European stocks wavered on Thursday as traders weighed up the latest policy announcement from the European Central Bank.
The regional Stoxx 600 index rose 0.2 per cent after closing flat in the previous session, with Germany’s Dax inching higher and France’s Cac 40 adding 0.4 per cent. The FTSE 100 in London slipped 0.1 per cent. US stock-index futures were also little changed.
The ECB’s governing council left interest rates unchanged on Thursday, stating that economic data released since the central bank’s last meeting “reinforce its expectation” that its asset purchase programme should end in the third quarter of the year. The bank added that “conditions of high uncertainty” meant it would maintain “optionality, gradualism and flexibility” in its monetary policy decisions.
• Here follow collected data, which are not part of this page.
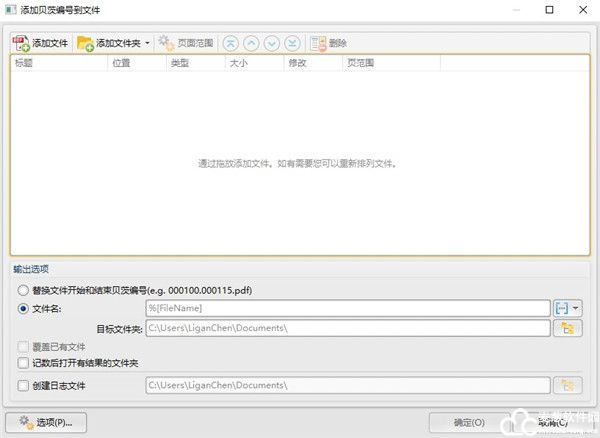The height and width of the screenshot is (438, 600).
Task: Click the 文件名 %[FileName] input field
Action: [x=347, y=309]
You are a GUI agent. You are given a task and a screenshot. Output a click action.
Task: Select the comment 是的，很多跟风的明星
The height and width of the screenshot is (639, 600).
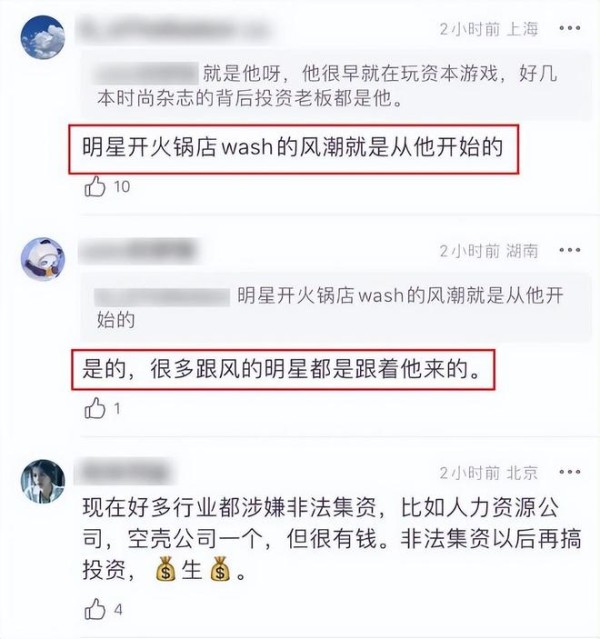click(x=282, y=369)
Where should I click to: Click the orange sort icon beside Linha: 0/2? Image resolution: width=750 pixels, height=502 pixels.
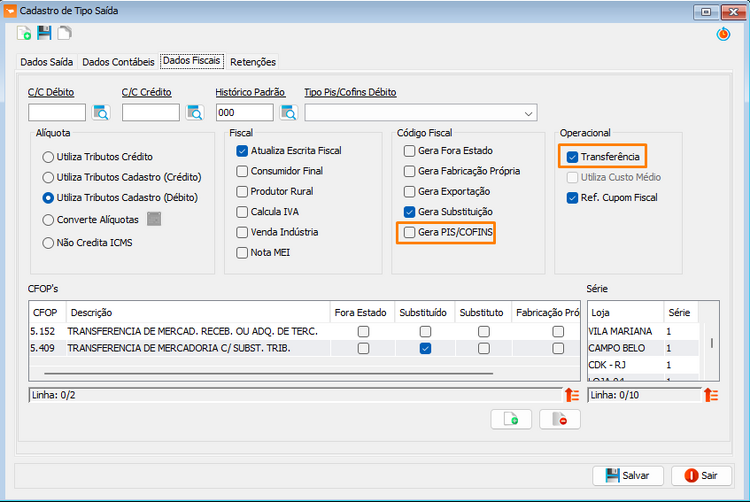[x=572, y=395]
The meeting comes as policymakers contend with record inflation in the euro area, with price growth hitting 7.5 per cent last month. Both the US Federal Reserve and the Bank of England have already begun raising rates in an attempt to dampen intense price rises, but the ECB has indicated that it must first cease its bond-buying before increasing borrowing costs.
ECB policymakers also need to balance the impact of the war in Ukraine, which is expected to take an outsized toll on Europe’s economy.
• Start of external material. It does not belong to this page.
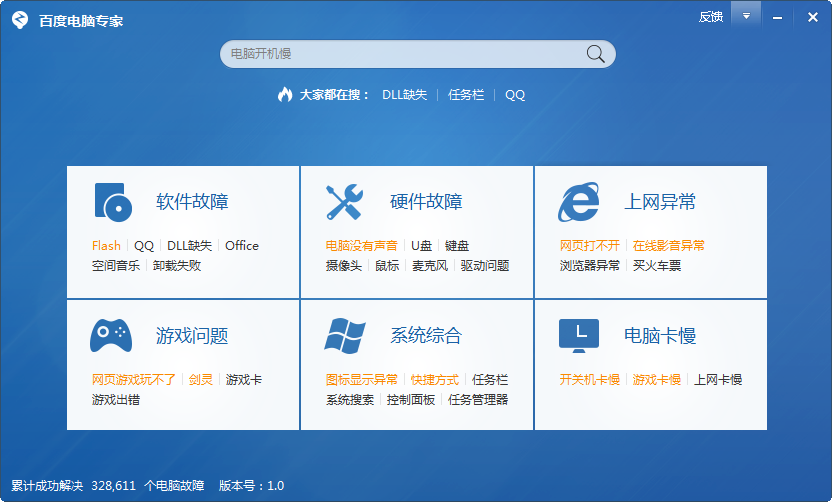
Task: Click the 百度电脑专家 logo icon
Action: coord(19,20)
“The supply shock implied by the war implies a difficult trade-off for the governing council, given weaker growth and higher inflation,” Goldman Sachs analysts noted. The investment bank expects the ECB to raise rates in September but said a July increase would not be out of the question if inflation pressures picked up.
Eurozone government bonds were little changed following the ECB decision. Germany’s 10-year yield slipped 0.02 percentage points to 0.75 per cent, while the Italian equivalent was flat at 2.36 per cent.
Oil prices fell on Thursday, with international benchmark Brent crude down 1.3 per cent to $107.29 a barrel.
In Asia, Hong Kong’s Hang Seng index added 0.7 per cent and China’s CSI 300 was up 1.3 per cent. Japan’s Topix rose 1 per cent and South Korea’s Kospi traded flat.